December, 1947. Diana set off on her own from Liverpool on a ship that carried her as far as Port Said in Egypt, where an obliging army officer took her to a party Cairo, before taking a train to Haifa, which was then in Palestine. From Haifa a bus journey to Damascus, past the Sea of Galilee. In Damascus local regulations required curtains to be drawn across the windows of the bus. Then a journey across the desert in another bus. There was a breakfast held in a tent, where travellers sat cross-legged eating hen’s eggs. The drivers were all Arabs, but spoke English. Most of the journey was on a huge, famous highway stretching between Beirut and Baghdad. Flat and empty desert, no palm trees. She remembered a fellow passenger leisurely picking his teeth with a toothpick.

 

On reaching Baghdad a day later a kindly English judge waited with Diana an hour for her father to arrive. From Baghdad they took an overnight train to Basra.
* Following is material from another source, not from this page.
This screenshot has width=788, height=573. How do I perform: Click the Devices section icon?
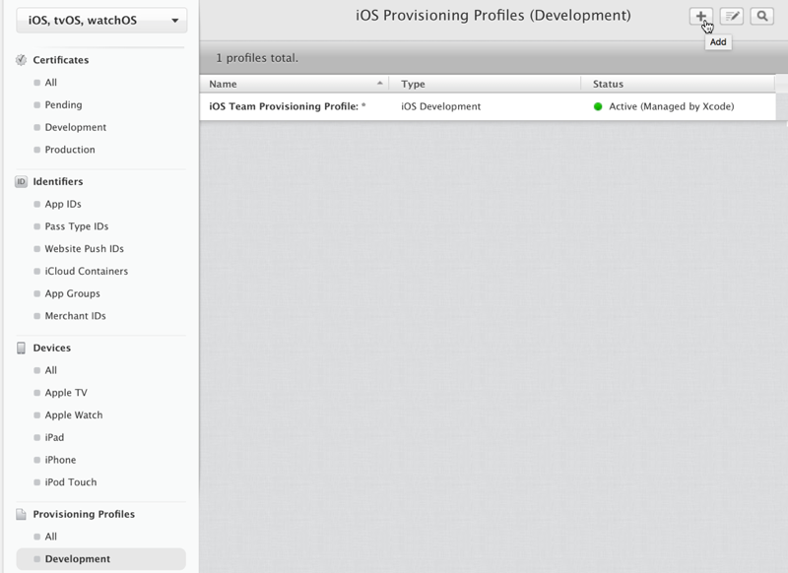tap(22, 348)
The heat was fierce, with temperatures in the 90s. Basra was known as the Venice of the East, criss-crossed by canals, a city where the Biblical rivers of the Tigris and the Euphrates meet and were used for irrigation. Palm trees everywhere. On arrival at the hotel by the airport, where her father and mother Hilary lived, Diana was presented with an enormous birthday cake, some of which she ate for breakfast before stowing the rest under her bed.